Discussion and conclusion
The simulation studies reported about in this post suggest the following conclusions:
- Coefficient estimates of a predictor in a logistic regression model with an omitted variable (i.e., a predictor that does “in reality” have an effect on the response, but is not included in the odel) are biased even if the missing predictor is uncorrelated with the variable(s) present in the model. This is different from the situation with classical linear regression models with OLS estimator: Here an omitted-variable bias occurs only if the ommitted variable is correlated with at least one of the included variables.
- The ommitted variable bias in logistic regression is the larger, the stronger the “true” effect of a ommitted variable bias.
- As a consequence, coefficients of variables in a logistic regression model will always change when an ommitted variable is added to the model, provided that its “true” effect is non-zero.
- In contrast to its coefficient, the average marginal effect of a predictor variable in a logistic regression model does not change or changes very little when an omitted variable is added to the model. This, however, means that an AME not only represents the influence of a predictor variable present in a model, but is also affected by influence of omitted variables.

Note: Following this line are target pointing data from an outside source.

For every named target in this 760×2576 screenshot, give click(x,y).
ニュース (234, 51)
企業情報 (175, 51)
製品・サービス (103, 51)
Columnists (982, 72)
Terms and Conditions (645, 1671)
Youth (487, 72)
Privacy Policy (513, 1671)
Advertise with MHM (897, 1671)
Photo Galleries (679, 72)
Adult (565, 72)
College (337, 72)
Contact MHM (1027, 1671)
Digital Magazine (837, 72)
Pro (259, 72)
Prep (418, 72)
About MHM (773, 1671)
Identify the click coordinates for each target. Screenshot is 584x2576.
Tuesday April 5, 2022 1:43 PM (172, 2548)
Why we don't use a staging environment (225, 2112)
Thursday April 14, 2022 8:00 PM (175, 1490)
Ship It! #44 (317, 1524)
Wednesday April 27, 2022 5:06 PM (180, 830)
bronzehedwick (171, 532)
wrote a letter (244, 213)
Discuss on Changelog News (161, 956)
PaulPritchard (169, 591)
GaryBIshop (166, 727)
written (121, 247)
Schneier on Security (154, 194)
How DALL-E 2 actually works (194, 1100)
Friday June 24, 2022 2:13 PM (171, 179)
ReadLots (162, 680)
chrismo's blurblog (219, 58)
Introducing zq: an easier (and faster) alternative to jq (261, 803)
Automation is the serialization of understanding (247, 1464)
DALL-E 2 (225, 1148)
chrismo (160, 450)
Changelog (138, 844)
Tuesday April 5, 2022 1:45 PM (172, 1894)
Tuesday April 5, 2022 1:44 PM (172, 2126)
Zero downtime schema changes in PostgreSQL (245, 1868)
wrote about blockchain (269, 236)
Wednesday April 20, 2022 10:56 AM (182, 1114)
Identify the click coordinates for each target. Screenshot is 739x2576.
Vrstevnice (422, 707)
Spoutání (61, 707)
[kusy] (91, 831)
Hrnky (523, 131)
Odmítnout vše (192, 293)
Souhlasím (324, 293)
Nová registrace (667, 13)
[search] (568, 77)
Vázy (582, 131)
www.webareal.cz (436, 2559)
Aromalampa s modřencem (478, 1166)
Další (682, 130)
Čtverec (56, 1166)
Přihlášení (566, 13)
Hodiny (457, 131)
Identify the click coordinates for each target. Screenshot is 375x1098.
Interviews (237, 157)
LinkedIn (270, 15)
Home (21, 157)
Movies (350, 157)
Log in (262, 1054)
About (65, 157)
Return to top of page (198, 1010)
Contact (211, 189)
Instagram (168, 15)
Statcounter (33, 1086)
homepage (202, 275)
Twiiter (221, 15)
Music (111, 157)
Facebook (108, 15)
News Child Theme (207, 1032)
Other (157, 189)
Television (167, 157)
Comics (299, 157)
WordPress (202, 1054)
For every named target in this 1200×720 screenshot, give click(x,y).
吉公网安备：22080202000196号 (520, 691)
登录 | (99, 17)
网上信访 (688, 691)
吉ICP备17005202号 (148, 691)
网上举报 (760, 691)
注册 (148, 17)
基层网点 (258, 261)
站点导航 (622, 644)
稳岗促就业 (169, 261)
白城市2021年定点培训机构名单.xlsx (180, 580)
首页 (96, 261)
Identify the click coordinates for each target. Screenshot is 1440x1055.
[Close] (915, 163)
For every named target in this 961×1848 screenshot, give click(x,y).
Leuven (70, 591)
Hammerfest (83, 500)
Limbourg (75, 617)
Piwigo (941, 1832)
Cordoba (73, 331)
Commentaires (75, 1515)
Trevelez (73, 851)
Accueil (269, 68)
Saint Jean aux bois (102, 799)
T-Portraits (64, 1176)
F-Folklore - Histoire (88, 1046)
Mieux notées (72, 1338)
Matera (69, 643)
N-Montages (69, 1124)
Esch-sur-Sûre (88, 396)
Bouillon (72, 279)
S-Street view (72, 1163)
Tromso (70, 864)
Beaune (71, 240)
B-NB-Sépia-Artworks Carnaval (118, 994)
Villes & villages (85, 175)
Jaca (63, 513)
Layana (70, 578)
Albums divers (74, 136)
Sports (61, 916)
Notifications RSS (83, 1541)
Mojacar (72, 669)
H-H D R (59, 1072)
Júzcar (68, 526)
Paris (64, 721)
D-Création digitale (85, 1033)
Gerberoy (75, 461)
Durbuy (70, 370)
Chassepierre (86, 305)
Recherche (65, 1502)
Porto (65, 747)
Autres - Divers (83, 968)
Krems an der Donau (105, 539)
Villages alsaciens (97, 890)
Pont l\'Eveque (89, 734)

- Under a wide set of conditions, the AME of a predictor variable in a logistic regression equals its coefficient in a linear regression. (This is in contrast to the emprical example of the previous post, where the AME and the linear regression coefficient of status quo preferences on voting for Pinochet were quite different.)
The empirical example leads to a qualification of the conlusions drawn from the simulation study: If predictor variables are correlated and then it may happen that the relative change of an AME of a predictor variable due to adding an omitted variable can be larger than the relative change of a coefficient. On the other hand, changes in a coefficient due to adding an omitted variable to the model is not always substantial in size.
That adding an omitted variable to a model even if it is uncorrelated to variables already present in a model may make it difficult if not important to decompose a total effect of a predictor variable into a direct and an indirect effect. However, one the one hand, this decomposability of total effects may only work if total, direct, and indirect effects are all linear (or nearly linear). But it is arguably a very strong (and not very plausible) that all relations between variables in the social science are linear. The linearity assumption is all too often motivated by convenience that (for the same reason) remains untested. On the hand, there seems to be a solution of the (alleged) problem of coefficient incomparability, the KHB-techique, developed by Karlson, Holm, and Breen (2012).
That AMEs are influenced not only by the coefficient of the predictor variable of interest but also by other variables with influence on the response (whether they are included in the model or not) has some consequences that one may consider as paradoxical or inconvenient, if one sticks to the use of AMEs to describe the effect of predictor variables on a binary response. These consequences will be uncovered in the next blog post.